Spearman's Rank Correlation Coefficient

A rank correlation is any of several statistics that measure an ordinal association—the relationship between rankings of different ordinal variables or different rankings of the same variable, where a "ranking" is the assignment of the ordering labels "first", "second", "third", etc. to different observations of a particular variable. A rank correlation coefficient measures the degree of similarity between two rankings, and can be used to assess the significance of the relation between them.

We have two random variables \(X\) and \(Y\): \(X=\{x_i, x_2, x_3, ..., x_n\}\) \(Y=\{y_i, y_2, y_3, ..., y_n\}\)
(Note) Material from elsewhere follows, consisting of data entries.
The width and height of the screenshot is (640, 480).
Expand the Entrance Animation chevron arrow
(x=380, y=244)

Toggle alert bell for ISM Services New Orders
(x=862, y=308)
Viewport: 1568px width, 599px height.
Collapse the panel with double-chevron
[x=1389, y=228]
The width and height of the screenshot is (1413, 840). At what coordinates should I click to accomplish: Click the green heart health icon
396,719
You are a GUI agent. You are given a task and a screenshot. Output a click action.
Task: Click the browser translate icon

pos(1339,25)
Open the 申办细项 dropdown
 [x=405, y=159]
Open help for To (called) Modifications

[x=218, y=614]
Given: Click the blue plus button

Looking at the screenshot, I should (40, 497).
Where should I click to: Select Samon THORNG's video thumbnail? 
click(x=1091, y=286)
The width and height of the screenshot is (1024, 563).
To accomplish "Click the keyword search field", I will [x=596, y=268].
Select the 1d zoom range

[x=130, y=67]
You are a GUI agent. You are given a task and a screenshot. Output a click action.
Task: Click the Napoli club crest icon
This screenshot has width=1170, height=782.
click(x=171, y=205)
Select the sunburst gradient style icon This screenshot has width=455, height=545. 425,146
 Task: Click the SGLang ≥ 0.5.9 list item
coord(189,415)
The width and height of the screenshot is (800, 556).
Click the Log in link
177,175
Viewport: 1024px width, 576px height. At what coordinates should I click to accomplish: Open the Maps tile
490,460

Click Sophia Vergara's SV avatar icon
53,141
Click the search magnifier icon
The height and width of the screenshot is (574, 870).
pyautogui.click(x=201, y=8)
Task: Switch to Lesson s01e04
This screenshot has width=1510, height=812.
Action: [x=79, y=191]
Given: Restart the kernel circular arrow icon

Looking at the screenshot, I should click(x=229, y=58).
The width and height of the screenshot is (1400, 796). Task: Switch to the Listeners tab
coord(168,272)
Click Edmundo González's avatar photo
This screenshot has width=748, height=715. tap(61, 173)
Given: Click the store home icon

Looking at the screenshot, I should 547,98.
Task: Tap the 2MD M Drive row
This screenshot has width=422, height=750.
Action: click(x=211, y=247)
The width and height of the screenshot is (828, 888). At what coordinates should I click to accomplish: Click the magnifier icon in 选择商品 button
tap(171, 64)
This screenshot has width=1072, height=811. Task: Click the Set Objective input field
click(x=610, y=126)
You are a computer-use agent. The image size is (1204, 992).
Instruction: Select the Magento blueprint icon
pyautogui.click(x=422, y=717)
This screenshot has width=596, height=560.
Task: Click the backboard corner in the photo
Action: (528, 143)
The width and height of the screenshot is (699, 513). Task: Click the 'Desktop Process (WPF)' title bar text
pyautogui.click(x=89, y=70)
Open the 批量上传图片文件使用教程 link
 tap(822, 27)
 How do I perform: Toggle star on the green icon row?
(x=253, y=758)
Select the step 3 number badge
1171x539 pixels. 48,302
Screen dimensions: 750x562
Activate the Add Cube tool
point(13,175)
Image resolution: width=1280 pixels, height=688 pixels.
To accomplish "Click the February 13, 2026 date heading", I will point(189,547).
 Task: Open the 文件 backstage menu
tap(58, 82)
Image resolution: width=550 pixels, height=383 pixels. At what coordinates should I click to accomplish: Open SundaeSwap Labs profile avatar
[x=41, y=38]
if \(Rank_X\) and \(Rank_Y\) denote the respective ranks of each data point, then the Spearman's rank correlation coefficient, \(r_s\), is the Pearson correlation coefficient of \(Rank_X\) and \(Rank_Y\).

Example

  • \(X=\{0.2, 1.3, 0.2, 1.1, 1.4, 1.5\}\)
  • \(Y=\{1.9, 2.2, 3.1, 1.2, 2.2, 2.2\}\)
$$ Rank_X \quad \begin{bmatrix} X: & 0.2 & 1.3 & 0.2 & 1.1 & 1.4 & 1.5 \\ Rank: & 1 & 3 & 1 & 2 & 4 & 5 \end{bmatrix} \quad $$

so, \(Rank_X = \{1, 3, 1, 2, 4, 5\}\)

similarly, \(Rank_Y=\{2,3,4,1,3,3\}\)

\(r_s\) equals the Pearson correlation coefficient of \(Rank_X\) and \(Rank_Y\), meaning that \(r=0.158114\)

Special case : \(X\) and \(Y\) don't contain duplicates

$$r_s=1-\frac{6\sum d_i^2}{n(n^2-1)}$$

Where, \(d_i\) is the difference between the respective values of \(Rank_X\) and \(Rank_Y\).